Advocates are holding a press rally on Thursday, April 12, at 9 a.m. on the steps of City Hall facing the Civic Center, prior to the Budget and Finance Committee meeting which starts at 10 a.m..
“I can’t afford an apartment in the Bay Area. I am renting a room from a family friend. Many of my co-workers are leaving for the Valley,” said Kevin Prasad, who guards a security check-point at the airport
The amendments to the Minimum Compensation Ordinance, the formal name of the living wage law, would require that workers, with whom the City has contracted to provide services to San Francisco residents, at non-profit agencies be paid the same minimum rate as workers at for-profit city service contractors.
The amendments would raise the minimum rate for workers at both non-profit, currently $14 per hour, and at for-profit city contractors, currently $14.02 per hour, to $16.86 per hour on July 1. In following years, the minimum rate would increase with annual cost-of-living adjustments based on the Bay Area Consumer Price Index.
Amendments to Improve San Francisco’s Living Wage Law
For more information, contact the San Francisco Living Wage Coalition at 415-863-1225
● The Living Wage law – the Minimum Compensation Ordinance – has raised the minimum wage and provided 12 days paid sick leave, holidays and vacation for employees of for-profit businesses and non-profit organizations receiving service contracts from the City or leasing property at the airport.

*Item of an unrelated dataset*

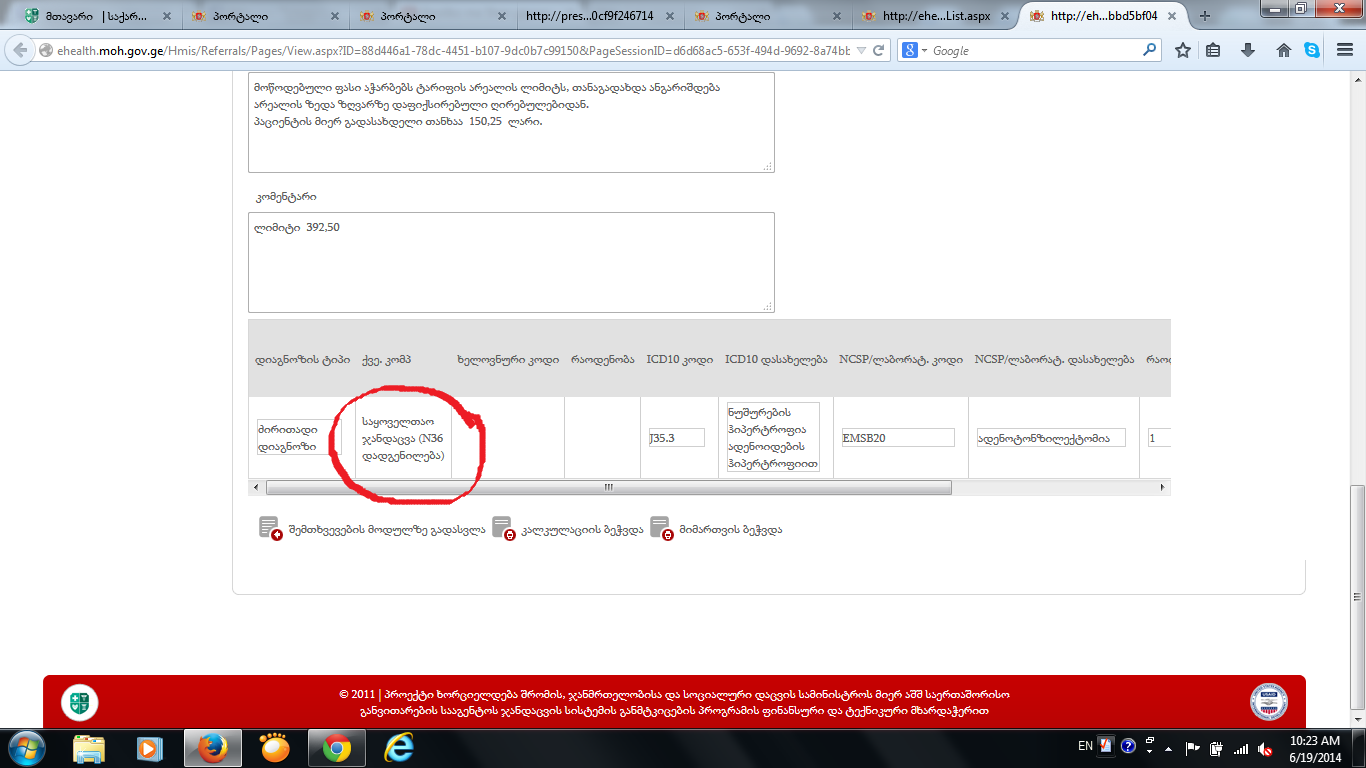Open the Firefox hamburger menu
Image resolution: width=1366 pixels, height=768 pixels.
[x=1342, y=50]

● The amendments to the San Francisco Minimum Compensation Ordinance would set a living wage standard at $16.86 per hour by July 1, 2018, for workers at city contractors or at the airport.
● The amendments would provide to non-profit workers, IHSS home care workers, and participants in welfare-to-work programs the same wage rate and cost-of-living increases as workers at for-profit businesses receive.
● The Minimum Compensation Ordinance includes language that the City would make a commitment to budget adequate funding for non-profit organizations so that they can raise wages without laying off staff and cutting services.
● The amendments provide for annual cost-of-living increases after 2018 based on the Bay Area Consumer Price Index, which will raise the minimum wage for all workers covered by the Minimum Compensation Ordinance – non-profit workers and workers at for-profit businesses on city service contracts, and workers at the airport.
● There is no better investment than investing in the people who do the hard work of taking care of our elderly and disabled, mentoring our youth, counseling families, caring for the homeless and serving our City. It is the right thing to do.